Четырнадцать лет пролетели как один миг. Теперь земная атмосфера буквально лопается от сигналов более чем шести миллиардов мобильных телефонов. Я пишу эти строки, сидя на потертой деревянной скамье в зале ожидания вокзала канадского города Виннипег. Потягиваю кофе из пластикового стаканчика, ерошу свои седеющие волосы. Напротив меня сидят четыре подростка в удручающе дорогих футболках. Они торопятся максимально использовать двухчасовой перерыв, чтобы здесь, в городе, пообщаться по электронной почте. (Я решил путешествовать поездом, пользуясь короткими периодами воздержания от интернета в горах и на необъятных канадских равнинах.) Этим ребятам приблизительно столько же лет, сколько мне, когда мое сердце впервые было разбито, на голове еще красовалась буйная копна каштановых волос и я чуть было не стал учеником плетельщика. Они о чем-то изредка переговаривались, но в основном их внимание было занято собственными телефонами.
Согласно исследованию, проведенному Nielsen, современный среднестатистический подросток умудряется в течение месяца выдать на-гора четыре тысячи текстовых сообщений. Ребятам, сидевшим напротив меня, следовало здорово попотеть, чтобы уложиться в дневную норму. Больше всего меня поразило предельное внимание, с которым они вглядывались в светящиеся экраны. Так люди обычно смотрят на ребенка, сидящего у них на коленях. Конечно, в наше суматошное время и взрослые способны проводить полжизни в подобном рабстве. Но я вспоминал о своих безмятежных скитаниях по сельской глубинке Британии, и вид прикованных к телефонам тинейджеров вызывал у меня содрогание.

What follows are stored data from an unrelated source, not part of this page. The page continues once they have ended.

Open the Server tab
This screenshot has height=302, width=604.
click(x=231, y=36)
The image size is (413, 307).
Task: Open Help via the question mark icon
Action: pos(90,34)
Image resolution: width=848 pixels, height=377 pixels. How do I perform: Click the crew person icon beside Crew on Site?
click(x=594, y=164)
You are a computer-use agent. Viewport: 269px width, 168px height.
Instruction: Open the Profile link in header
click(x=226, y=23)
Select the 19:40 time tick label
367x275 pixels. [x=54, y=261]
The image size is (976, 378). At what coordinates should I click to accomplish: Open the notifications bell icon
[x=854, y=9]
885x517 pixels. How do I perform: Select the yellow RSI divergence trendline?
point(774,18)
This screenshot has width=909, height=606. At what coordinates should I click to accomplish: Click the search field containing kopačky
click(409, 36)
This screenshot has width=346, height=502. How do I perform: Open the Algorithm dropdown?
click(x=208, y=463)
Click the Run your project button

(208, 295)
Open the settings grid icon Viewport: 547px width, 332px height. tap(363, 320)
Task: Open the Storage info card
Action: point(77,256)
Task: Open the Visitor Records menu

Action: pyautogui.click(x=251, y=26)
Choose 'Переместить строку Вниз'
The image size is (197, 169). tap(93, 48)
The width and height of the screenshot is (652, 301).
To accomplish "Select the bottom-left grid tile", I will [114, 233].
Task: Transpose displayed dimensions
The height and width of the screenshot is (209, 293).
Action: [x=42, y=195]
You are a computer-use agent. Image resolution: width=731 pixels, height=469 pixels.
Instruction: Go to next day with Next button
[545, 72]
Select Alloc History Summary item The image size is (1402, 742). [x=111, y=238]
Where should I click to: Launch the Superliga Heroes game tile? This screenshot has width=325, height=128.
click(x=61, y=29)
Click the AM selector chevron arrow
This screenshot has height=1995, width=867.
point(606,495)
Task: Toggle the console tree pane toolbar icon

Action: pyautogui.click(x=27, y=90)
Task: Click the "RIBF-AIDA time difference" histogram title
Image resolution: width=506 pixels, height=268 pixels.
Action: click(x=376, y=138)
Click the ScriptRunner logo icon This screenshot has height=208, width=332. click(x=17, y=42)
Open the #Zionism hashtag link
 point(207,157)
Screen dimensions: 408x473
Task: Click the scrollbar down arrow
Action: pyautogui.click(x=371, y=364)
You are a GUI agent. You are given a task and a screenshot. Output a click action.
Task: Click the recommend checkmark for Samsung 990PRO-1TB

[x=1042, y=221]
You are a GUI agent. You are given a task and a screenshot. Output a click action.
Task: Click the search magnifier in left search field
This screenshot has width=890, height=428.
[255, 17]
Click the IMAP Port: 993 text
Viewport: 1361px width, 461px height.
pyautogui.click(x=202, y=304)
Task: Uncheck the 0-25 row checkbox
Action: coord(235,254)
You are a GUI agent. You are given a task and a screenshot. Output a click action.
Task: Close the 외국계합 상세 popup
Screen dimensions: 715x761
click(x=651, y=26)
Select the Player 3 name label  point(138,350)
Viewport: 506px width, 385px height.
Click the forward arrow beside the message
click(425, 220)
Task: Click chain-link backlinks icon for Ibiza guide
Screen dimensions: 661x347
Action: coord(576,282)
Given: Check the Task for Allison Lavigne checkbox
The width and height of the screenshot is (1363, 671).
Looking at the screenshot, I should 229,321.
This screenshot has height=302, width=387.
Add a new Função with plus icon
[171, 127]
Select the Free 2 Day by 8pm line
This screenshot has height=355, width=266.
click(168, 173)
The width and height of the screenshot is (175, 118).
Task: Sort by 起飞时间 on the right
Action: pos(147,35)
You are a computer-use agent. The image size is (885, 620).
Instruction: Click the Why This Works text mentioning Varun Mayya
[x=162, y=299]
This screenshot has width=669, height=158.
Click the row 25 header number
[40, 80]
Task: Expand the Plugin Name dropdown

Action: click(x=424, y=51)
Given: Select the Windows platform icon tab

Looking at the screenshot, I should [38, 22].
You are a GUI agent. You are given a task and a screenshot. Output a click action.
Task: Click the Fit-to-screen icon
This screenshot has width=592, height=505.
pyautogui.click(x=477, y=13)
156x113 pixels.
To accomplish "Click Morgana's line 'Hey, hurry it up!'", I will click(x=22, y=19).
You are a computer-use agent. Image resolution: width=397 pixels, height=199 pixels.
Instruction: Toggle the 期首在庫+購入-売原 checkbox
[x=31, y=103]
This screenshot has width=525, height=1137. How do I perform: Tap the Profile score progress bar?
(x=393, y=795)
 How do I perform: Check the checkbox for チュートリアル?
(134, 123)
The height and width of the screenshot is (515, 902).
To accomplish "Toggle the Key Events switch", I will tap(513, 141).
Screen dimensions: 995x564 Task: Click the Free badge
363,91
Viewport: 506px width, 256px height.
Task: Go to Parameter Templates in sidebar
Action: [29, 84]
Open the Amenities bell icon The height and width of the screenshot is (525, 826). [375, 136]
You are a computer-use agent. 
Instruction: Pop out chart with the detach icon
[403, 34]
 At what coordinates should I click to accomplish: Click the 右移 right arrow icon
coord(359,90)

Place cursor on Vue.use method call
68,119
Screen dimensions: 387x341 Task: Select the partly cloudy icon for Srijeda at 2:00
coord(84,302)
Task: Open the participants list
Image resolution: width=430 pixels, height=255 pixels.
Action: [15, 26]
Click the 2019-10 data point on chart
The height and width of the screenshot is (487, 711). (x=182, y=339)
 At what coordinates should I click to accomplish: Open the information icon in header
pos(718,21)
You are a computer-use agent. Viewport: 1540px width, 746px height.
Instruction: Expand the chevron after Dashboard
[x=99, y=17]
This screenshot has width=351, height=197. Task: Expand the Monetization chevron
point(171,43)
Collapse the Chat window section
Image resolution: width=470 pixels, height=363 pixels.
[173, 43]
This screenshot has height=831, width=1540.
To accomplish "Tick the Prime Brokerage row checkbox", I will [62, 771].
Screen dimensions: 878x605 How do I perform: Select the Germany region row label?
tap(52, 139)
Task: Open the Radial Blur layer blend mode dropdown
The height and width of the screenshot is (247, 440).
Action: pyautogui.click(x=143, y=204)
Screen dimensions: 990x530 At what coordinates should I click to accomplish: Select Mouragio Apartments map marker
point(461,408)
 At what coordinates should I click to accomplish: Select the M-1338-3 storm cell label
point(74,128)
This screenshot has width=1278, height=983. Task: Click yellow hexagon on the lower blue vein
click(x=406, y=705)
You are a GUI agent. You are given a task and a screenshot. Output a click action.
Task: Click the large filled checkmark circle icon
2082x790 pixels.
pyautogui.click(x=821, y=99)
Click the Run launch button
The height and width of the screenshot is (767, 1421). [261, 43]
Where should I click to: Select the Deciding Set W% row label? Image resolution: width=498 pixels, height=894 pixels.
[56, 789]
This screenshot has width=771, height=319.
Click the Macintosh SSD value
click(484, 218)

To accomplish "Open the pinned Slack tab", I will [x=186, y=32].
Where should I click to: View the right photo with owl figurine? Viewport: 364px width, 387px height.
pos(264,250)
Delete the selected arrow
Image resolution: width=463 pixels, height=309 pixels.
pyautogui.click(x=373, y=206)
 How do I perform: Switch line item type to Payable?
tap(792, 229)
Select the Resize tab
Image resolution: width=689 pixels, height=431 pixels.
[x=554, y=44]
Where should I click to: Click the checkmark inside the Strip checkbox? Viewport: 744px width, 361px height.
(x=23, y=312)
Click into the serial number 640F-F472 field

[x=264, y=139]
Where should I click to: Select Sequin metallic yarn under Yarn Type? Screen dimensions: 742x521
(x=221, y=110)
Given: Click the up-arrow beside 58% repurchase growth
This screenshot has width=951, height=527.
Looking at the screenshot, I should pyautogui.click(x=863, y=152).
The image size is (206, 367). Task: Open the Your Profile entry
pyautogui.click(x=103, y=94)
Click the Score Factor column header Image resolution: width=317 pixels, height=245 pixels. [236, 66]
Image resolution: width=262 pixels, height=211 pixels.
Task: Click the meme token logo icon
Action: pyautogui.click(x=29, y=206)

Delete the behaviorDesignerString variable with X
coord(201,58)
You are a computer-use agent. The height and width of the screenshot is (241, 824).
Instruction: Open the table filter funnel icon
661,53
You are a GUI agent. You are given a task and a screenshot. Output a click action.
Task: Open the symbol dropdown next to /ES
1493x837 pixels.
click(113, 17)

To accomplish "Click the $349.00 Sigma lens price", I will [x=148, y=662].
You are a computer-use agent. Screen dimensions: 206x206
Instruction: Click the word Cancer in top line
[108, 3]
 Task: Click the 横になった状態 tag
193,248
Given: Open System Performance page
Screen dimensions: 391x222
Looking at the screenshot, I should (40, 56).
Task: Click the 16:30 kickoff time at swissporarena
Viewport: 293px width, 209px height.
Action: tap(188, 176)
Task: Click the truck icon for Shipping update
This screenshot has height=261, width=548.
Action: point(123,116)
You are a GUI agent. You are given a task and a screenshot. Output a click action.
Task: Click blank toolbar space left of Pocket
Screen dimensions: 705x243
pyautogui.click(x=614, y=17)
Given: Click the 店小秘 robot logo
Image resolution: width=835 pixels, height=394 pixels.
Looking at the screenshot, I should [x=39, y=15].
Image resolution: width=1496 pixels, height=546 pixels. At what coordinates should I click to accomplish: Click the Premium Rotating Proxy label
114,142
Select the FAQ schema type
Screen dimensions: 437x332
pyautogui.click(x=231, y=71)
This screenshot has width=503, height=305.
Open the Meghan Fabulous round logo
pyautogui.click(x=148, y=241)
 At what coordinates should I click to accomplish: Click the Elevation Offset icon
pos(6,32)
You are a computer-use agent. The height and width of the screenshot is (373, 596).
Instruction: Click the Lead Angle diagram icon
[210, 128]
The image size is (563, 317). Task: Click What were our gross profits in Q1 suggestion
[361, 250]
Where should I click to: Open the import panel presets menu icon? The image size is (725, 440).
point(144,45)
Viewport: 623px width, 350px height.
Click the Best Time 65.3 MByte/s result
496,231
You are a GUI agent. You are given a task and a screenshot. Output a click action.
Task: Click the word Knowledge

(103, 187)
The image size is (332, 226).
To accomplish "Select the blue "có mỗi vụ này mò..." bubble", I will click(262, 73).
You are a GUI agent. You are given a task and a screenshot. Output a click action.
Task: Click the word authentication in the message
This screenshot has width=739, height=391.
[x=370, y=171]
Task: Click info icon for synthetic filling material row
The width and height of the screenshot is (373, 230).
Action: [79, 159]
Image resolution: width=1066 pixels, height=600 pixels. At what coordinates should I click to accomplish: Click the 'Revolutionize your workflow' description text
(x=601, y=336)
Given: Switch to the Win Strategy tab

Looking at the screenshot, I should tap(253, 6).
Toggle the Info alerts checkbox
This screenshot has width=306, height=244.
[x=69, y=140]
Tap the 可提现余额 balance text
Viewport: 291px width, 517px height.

Я думаю об этих цифровых аборигенах, не знающих ничего, кроме сетевого мира, о той жизни, которая им уготована. У этих умных и страстных молодых людей, таких же, какими были мы в их возрасте, есть возможность жить одновременно в двух мирах — цифровом (виртуальном) и телесном (реальном). Они могут переходить из одного мира в другой. Но все же интересно, какой из них они выберут, когда жизнь начнет клевать их в темечко (они влюбятся, потеряют родителей и т. д.)? От какого мира они тогда откажутся? Молодые и старые, все мы сегодня сидим на стульях, обитаем как бы в двух реальностях. Устремляясь к обещаниям Google и Facebook о снижении невежества и уменьшении одиночества, мы хотим достичь лучшей жизни. Но при этом забываем о множестве компромиссов, на которые приходится идти, выбрав этот путь.

По залу разносится невнятное объявление, одна из девушек отрывается от телефона и видит, что я пристально смотрю на нее. Она отвечает мне мгновенным взглядом женщины, привыкшей к мужскому вниманию, а потом округляет глаза, недоуменно пожимает плечами и снова склоняется над телефоном.